----- PROVIDED RECORDS
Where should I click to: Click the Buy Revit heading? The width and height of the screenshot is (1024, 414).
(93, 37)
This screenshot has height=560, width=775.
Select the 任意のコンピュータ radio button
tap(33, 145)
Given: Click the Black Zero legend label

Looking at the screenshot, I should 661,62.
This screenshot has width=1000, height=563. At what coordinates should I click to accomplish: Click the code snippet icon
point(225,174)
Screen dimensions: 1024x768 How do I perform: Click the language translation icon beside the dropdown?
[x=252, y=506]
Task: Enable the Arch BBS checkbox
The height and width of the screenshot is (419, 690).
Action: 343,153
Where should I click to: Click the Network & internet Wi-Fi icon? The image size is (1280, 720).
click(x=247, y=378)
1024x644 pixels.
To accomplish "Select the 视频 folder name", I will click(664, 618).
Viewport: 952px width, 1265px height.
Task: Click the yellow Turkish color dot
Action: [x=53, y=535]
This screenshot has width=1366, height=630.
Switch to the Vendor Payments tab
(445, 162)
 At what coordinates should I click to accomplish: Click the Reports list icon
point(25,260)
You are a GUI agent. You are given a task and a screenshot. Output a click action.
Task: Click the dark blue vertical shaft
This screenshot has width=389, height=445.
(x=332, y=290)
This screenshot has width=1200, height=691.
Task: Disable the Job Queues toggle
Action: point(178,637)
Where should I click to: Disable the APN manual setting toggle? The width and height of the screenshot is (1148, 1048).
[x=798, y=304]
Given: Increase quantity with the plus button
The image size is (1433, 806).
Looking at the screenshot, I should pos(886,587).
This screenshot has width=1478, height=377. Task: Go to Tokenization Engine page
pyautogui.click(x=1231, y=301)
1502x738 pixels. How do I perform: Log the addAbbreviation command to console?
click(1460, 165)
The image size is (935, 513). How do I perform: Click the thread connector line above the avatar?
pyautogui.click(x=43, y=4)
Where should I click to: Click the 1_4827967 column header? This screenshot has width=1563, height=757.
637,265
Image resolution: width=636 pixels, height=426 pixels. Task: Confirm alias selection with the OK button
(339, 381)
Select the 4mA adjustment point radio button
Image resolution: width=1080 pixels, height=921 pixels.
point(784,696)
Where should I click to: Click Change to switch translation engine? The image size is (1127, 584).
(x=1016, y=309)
----------
Each record, exactly as written, is to be printed again.

Where should I click to: Click the Buy Revit heading? The width and height of the screenshot is (1024, 414).
(93, 37)
This screenshot has height=560, width=775.
Select the 任意のコンピュータ radio button
tap(33, 145)
Given: Click the Black Zero legend label

Looking at the screenshot, I should 661,62.
This screenshot has width=1000, height=563. At what coordinates should I click to accomplish: Click the code snippet icon
point(225,174)
Screen dimensions: 1024x768 How do I perform: Click the language translation icon beside the dropdown?
[x=252, y=506]
Task: Enable the Arch BBS checkbox
The height and width of the screenshot is (419, 690).
Action: 343,153
Where should I click to: Click the Network & internet Wi-Fi icon? The image size is (1280, 720).
click(x=247, y=378)
1024x644 pixels.
To accomplish "Select the 视频 folder name", I will click(664, 618).
Viewport: 952px width, 1265px height.
Task: Click the yellow Turkish color dot
Action: [x=53, y=535]
This screenshot has width=1366, height=630.
Switch to the Vendor Payments tab
(445, 162)
 At what coordinates should I click to accomplish: Click the Reports list icon
point(25,260)
You are a GUI agent. You are given a task and a screenshot. Output a click action.
Task: Click the dark blue vertical shaft
This screenshot has width=389, height=445.
(x=332, y=290)
This screenshot has width=1200, height=691.
Task: Disable the Job Queues toggle
Action: point(178,637)
Where should I click to: Disable the APN manual setting toggle? The width and height of the screenshot is (1148, 1048).
[x=798, y=304]
Given: Increase quantity with the plus button
The image size is (1433, 806).
Looking at the screenshot, I should pos(886,587).
This screenshot has width=1478, height=377. Task: Go to Tokenization Engine page
pyautogui.click(x=1231, y=301)
1502x738 pixels. How do I perform: Log the addAbbreviation command to console?
click(1460, 165)
The image size is (935, 513). How do I perform: Click the thread connector line above the avatar?
pyautogui.click(x=43, y=4)
Where should I click to: Click the 1_4827967 column header? This screenshot has width=1563, height=757.
637,265
Image resolution: width=636 pixels, height=426 pixels. Task: Confirm alias selection with the OK button
(339, 381)
Select the 4mA adjustment point radio button
Image resolution: width=1080 pixels, height=921 pixels.
point(784,696)
Where should I click to: Click Change to switch translation engine? The image size is (1127, 584).
(x=1016, y=309)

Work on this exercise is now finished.